A Garota no Trem chegou com uma premissa curiosa, mas havia algo de estranho em todo o material promocional do filme. Tudo parecia focado demais em um mistério policial de suspense sobre personagens dúbios com visuais lisos e com estilo de tons cinzas e pastéis. Algo como um certo sucesso do David Fincher de dois anos atrás…
Tudo é incerto nas histórias de Rachel (Emily Blunt), Megan (Haley Bennett) e Anna (Rebecca Ferguson). A primeira é uma alcoólatra que viaja constantemente de trem diante do bairro onde vivia com o ex-marido Tom (Justin Theroux), agora casado com a terceira. Nesses passeios, ela passa a fantasiar com a vida aparentemente perfeita da segunda com o lindo esposo Scott (Luke Evans). Um mistério vai unir as três.
É claramente um suspense policial embasado em personagens sombrios e com atitudes questionáveis. Uma trai o marido, outra foi amante e a protagonista não tem controle das próprias ações. Tanto que é fácil acreditar que qualquer uma delas seja a criminosa. Lembra muito Garota Exemplar. Demais até.
Mas ser apenas semelhante com outra coisa não é suficiente para dizer que não há novidade ou qualidade como filme. O que realmente incomoda aqui são as pequenas escolhas de roteiro de Erin Cressida Wilson. A começar por dividir a história entre três personagens. A ideia por si só não é ruim, mas a forma como é feita. Principalmente porque apenas a parte de Rachel é que realmente leva a produção adiante. A de Megan é contada no passado, seis meses antes do mistério e a de Anna é tão irrelevante que ela mal aparece em cena.

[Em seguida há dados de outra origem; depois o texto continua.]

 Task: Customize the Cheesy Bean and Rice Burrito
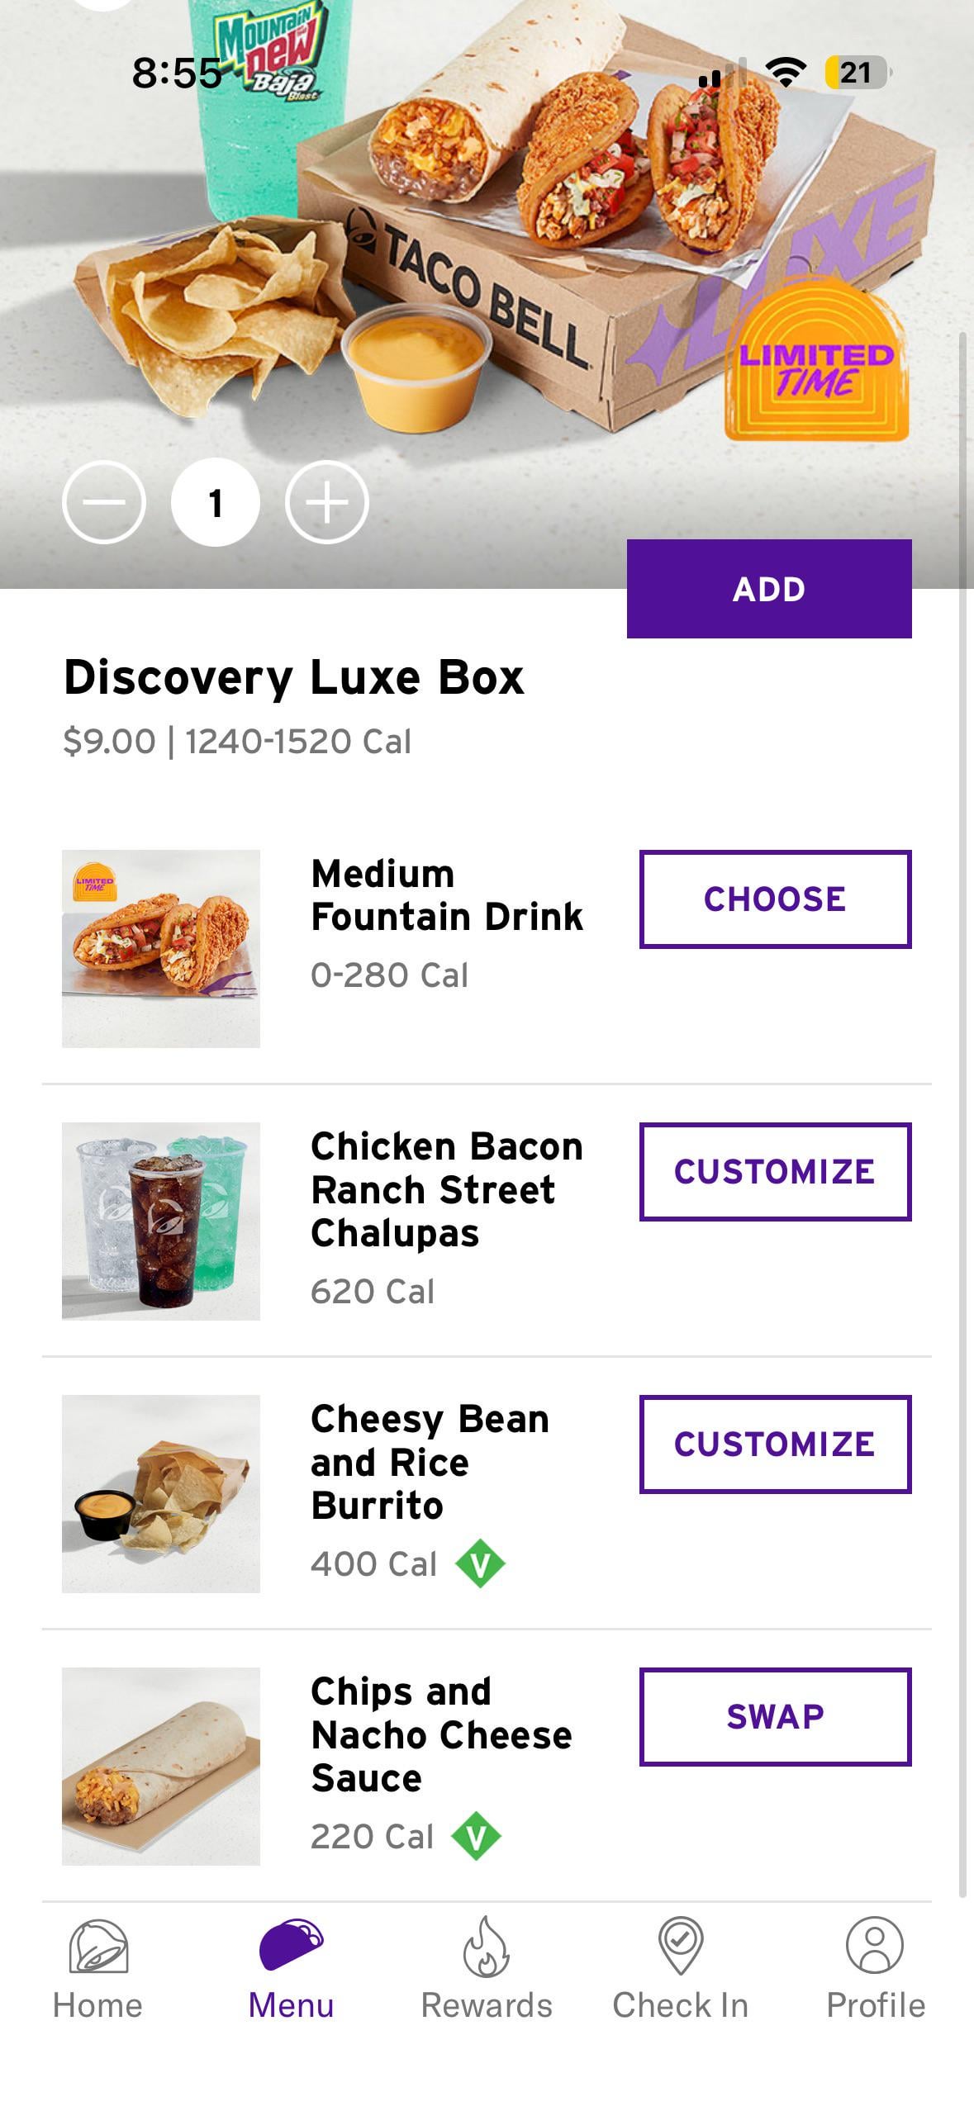tap(775, 1444)

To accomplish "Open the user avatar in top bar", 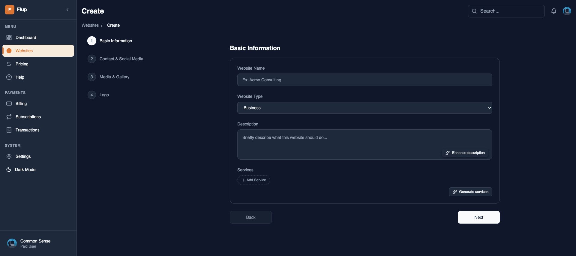I will 567,11.
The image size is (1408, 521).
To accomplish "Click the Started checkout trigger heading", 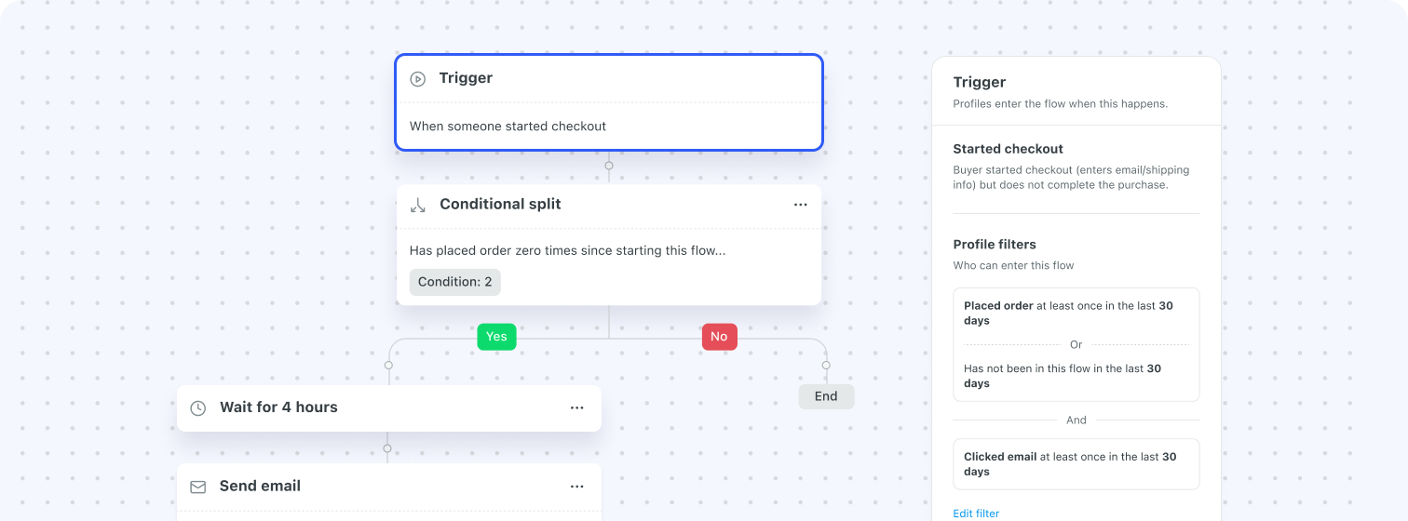I will (x=1008, y=149).
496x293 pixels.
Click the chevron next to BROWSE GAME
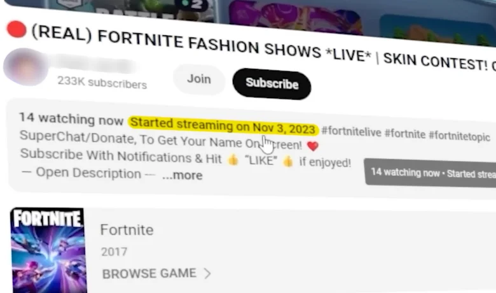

Dividir a narrativa entre as três apenas deixa tudo confuso. Por outro lado, os dramas delas são muito interessantes. Especialmente com atrizes tão boas. Emily Blunt talvez entregue uma das melhores interpretações já feitas de uma pessoa bêbada. Ela o faz com pequenos e minuciosos desequilíbrios e rápidas olhadas desorientadas. É impressionante e até já despertou conversas sobre indicações a prêmios de melhor atriz. Talvez prematuro, mas compreensível.
As outras duas mantém o nível. Haley Bennett prende a atenção apenas no visual. É uma mulher extraordinariamente bonita fisicamente, e a beleza é parte fundamental de quem a personagem Megan é. Porque por baixo da superfície estonteante existe uma mulher complexa, com um trauma pesado e uma necessidade de sexo para se distanciar do próprio sofrimento. Rebecca Ferguson também é ótima como a esposa e mãe desesperada para manter a família que lhe traz culpa por sentir que a roubou de outra pessoa. É ainda melhor quando se leva em consideração que os outros papeis de Ferguson eram de mulheres fortes e autossuficientes. Demonstra capacidade de fazer personagens diferentes.
Com essas três ótimas atrizes, o filme explora bem temas como maternidade, alcoolismo, relacionamentos abusivos e outras questões que podem ser vistas como “femininas”, por mais que não sejam necessariamente só de mulheres. O texto para expressar isso busca um naturalismo melodramático. Principalmente porque as três têm problemas melodramáticos, mas não piegas com berros e gritos exagerados. As situações são comuns para muita gente. Pessoas em todos os lugares vivem as coisas demonstradas na trama.
O diretor Tate Taylor mimetiza o estilo de Fincher em Garota Exemplar. Filma cuidadosamente com planos profundos, usa direção de arte monocromática com estética de superfícies lisas. A diferença está nos planos. Para se focar nas interpretações, Taylor usa e abusa de closes que às vezes perdem os atores. A intenção é demonstrar como as personagens estão sem rumo, escondidas pelos cantos de um mundo que funciona sem elas.
É tudo muito bom, se não fosse a necessidade de se fazer um filme policial. Porque todas as tramas dramáticas ricas e bem conduzidas são ofuscadas por um mistério capenga, cuja conclusão é ilógica. Especialmente quando se descobre a característica que mais une as três. É óbvio, baseado em um roteiro que mente para o espectador quase de forma desrespeitosa e tem um típico antagonista que muda de personalidade quando se descobre que ele ou ela é vilão. Apesar disso, o clímax final tem um suspense muito bom, que deixa tenso e com medo pelos personagens “bonzinhos”.
Seria um grande drama, se não se esforçasse demais em ser outro filme. Ainda tem características excelentes. Os conflitos pessoais são ricos, bem escritos e conduzidos. As interpretações são extraordinárias. As discussões são interessantes e dão espaço para protagonismo de mulheres. É fácil ficar dividido. Ele tem muitas características ótimas e muitas ruins. Ainda é válido pelas pequenas coragens de ser diferente e ousado nos temas que discute.